Maryknoll has a couple of posts in Jaylen Cain and Kaulana Schmidt who rely on mid-range drives and great footwork near the rim, but neither is going to draw a double team on the block if and when the Spartans play Kahuku. Of all the teams in the ILH, and the state, the Spartans have one of the best 3-point shooting crews with Isiah Gelacio, Jordyn Perez and more.
And that’s where this comes full circle. Kahuku is not a good 3-point shooting team, though Akana was quite a mad bomber in his playing days. Defenses tend to go zone against Kahuku, which is patient with the ball on most possessions.
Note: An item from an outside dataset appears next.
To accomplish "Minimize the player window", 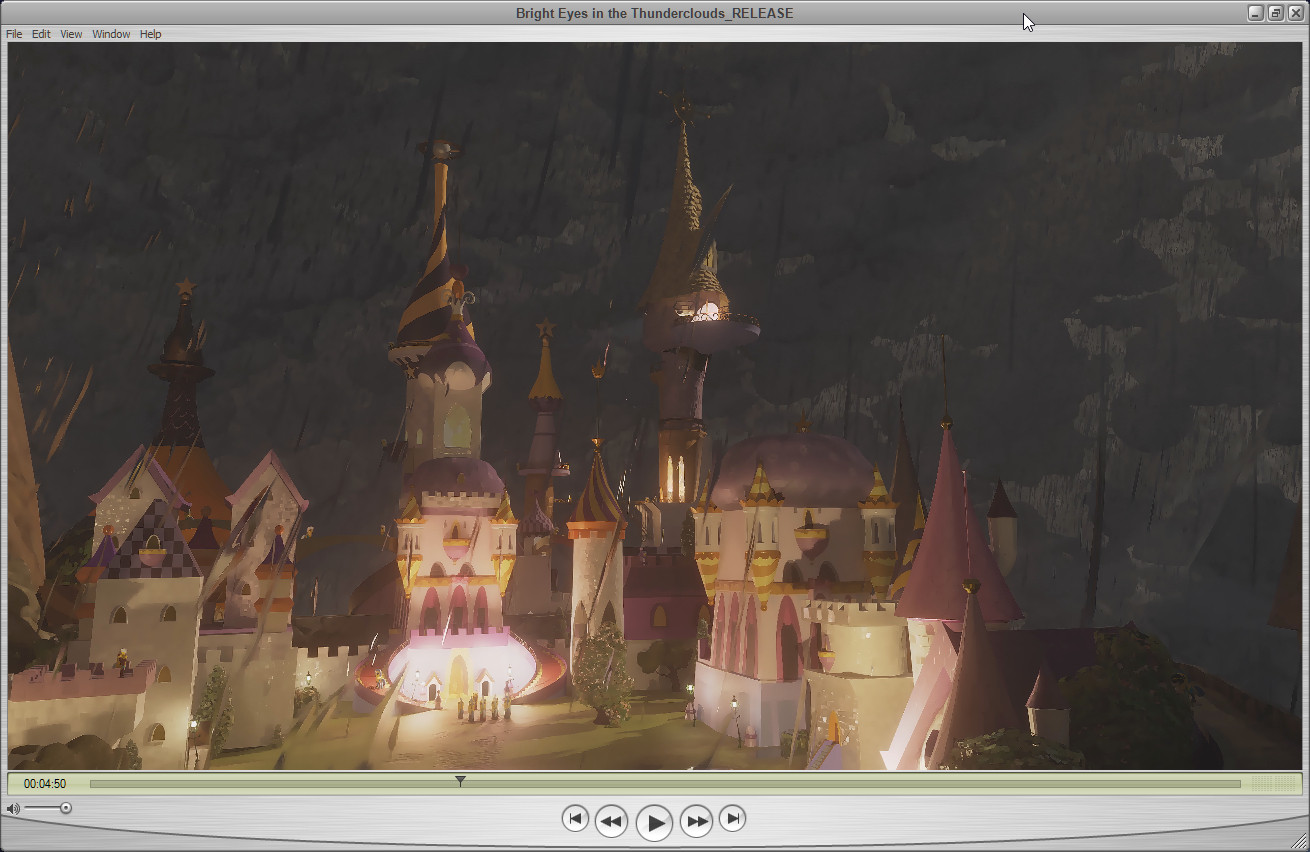I will pyautogui.click(x=1256, y=13).
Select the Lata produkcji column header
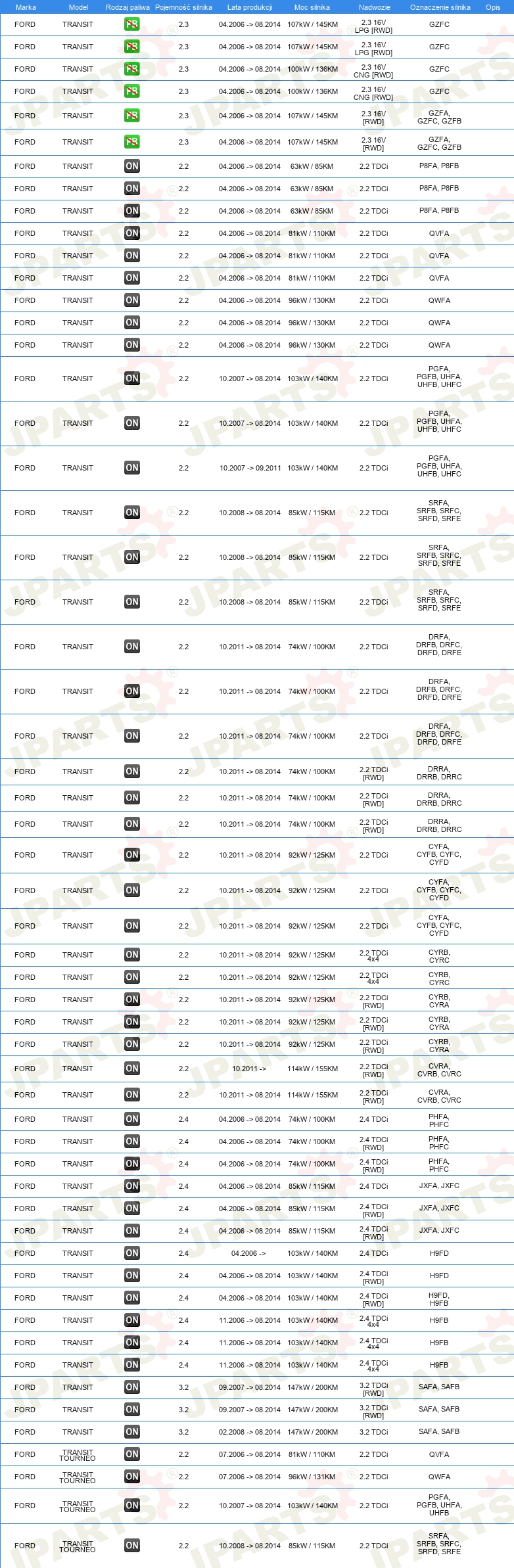 coord(250,7)
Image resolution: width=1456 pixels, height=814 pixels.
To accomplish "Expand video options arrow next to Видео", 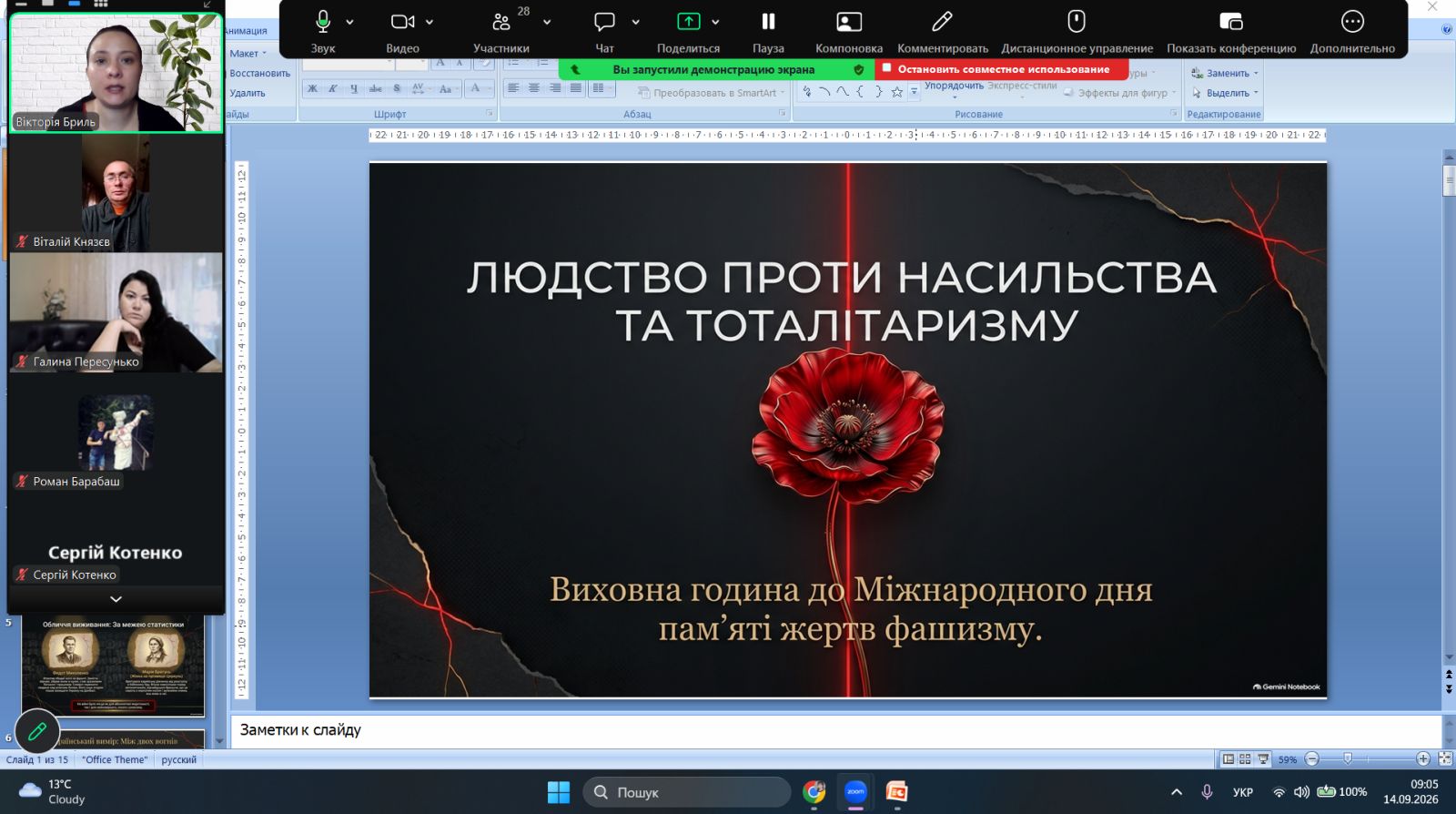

Villa provides two major components: He has 3-point accuracy out to NBA range, and he can slash to the basket to score or pass as well as anyone statewide against man defense.
He has an alpha-dog mentality on offense, pushing the pace and getting his team in high gear from start to finish. He doesn’t just take contact; he is willing to force a defense to collapse on him. It’s a high-risk approach that has worked in terms of his health. He hasn’t had a major injury despite all the contact on his 6-foot frame.
When Thursday rolls around and Kahuku meets Kapolei in the OIA title game, Villa will be well rested, fully charged and bringing a motor that never turns off. Kapolei’s backcourt, Ja‘Shon Carter and Isiah Higa, is among the best in the state, handling fullcourt pressure, moving the ball, attacking gaps and, most importantly, not settling for average shots. Who will cover Villa?
I asked Villa weeks ago, if you’re drawing a lot of coverage and ended up with 15 assists, could you do it?
He paused for a moment. Fifteen assists? Fifteen buckets, very do-able. But 15 dishes? The answer, of course, was yes. That time might be coming very soon.